■ Your instructions ■
Nothing but the lines from the one containing "997x437 pixels. Task: Select" through the last line of the records below should be copied, exactly and without pictures.

+++++

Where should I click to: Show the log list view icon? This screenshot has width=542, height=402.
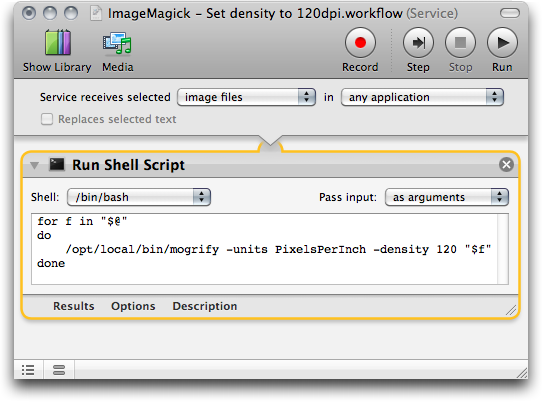[x=28, y=370]
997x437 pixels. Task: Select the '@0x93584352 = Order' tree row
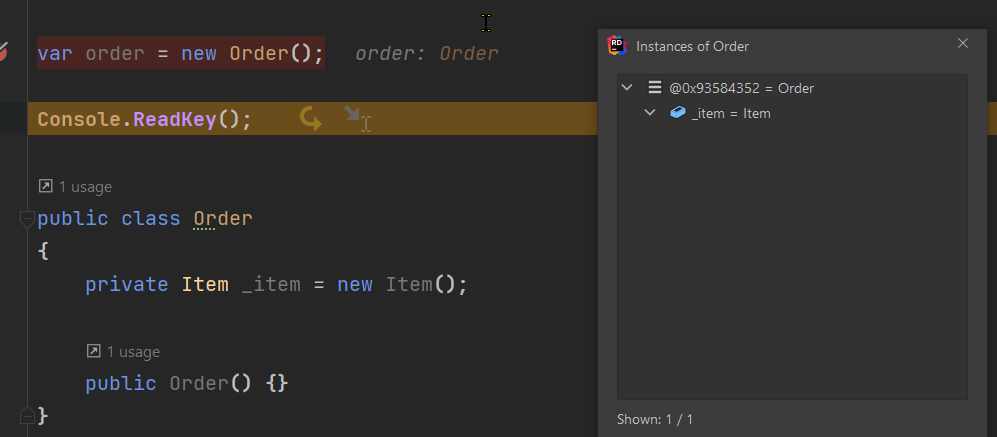coord(740,88)
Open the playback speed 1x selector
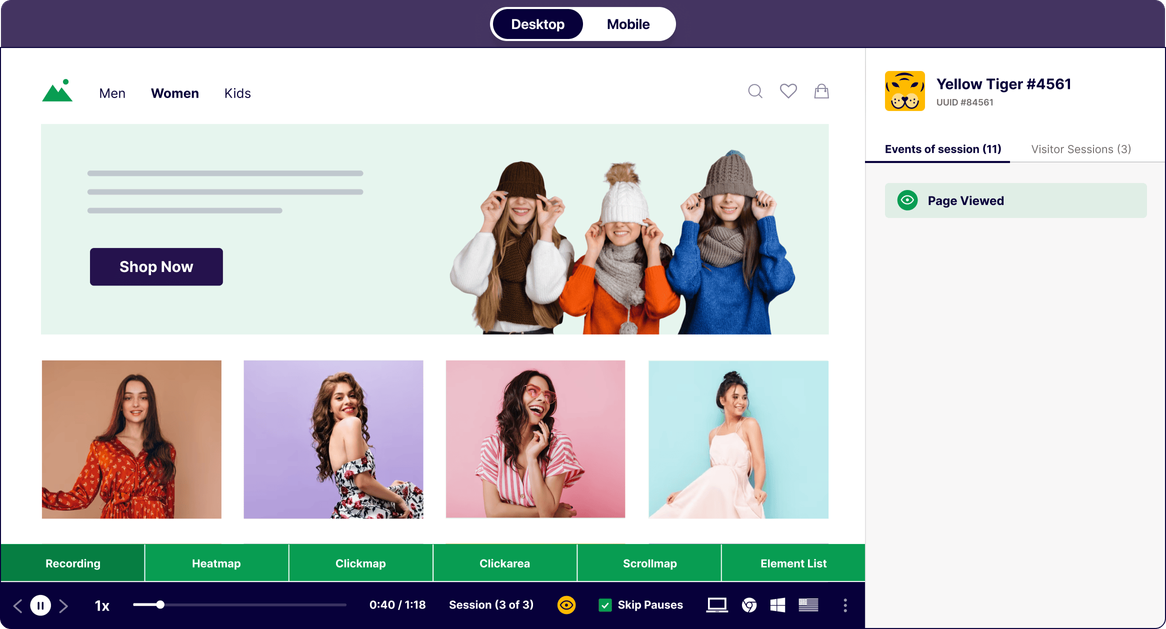Viewport: 1166px width, 629px height. tap(102, 606)
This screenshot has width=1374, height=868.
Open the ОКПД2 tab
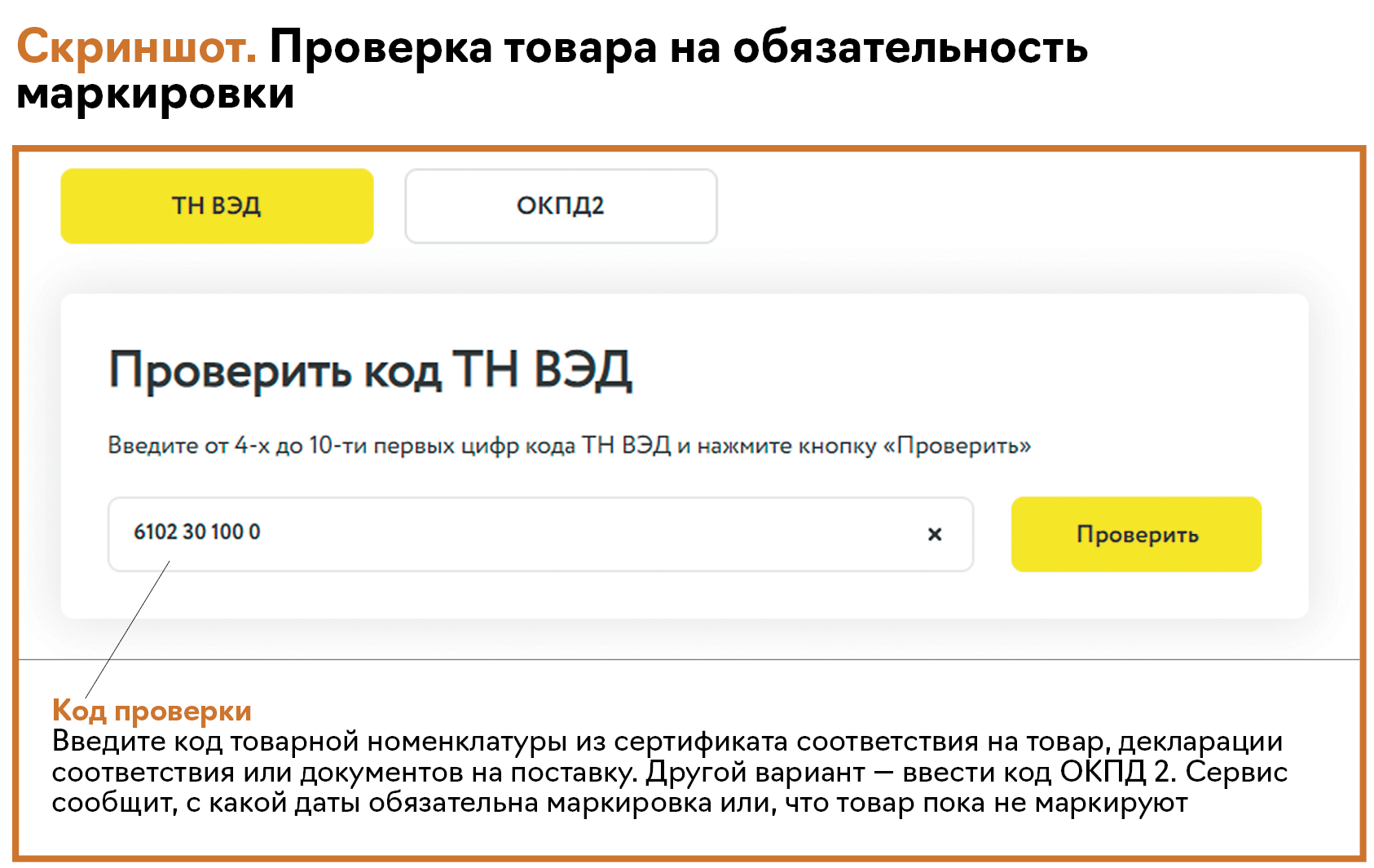pyautogui.click(x=561, y=206)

+++++

■ Solution to this exercise ■
997x437 pixels. Task: Select the '@0x93584352 = Order' tree row
coord(740,88)
Open the playback speed 1x selector
Viewport: 1166px width, 629px height. tap(102, 606)
This screenshot has width=1374, height=868.
Open the ОКПД2 tab
pyautogui.click(x=561, y=206)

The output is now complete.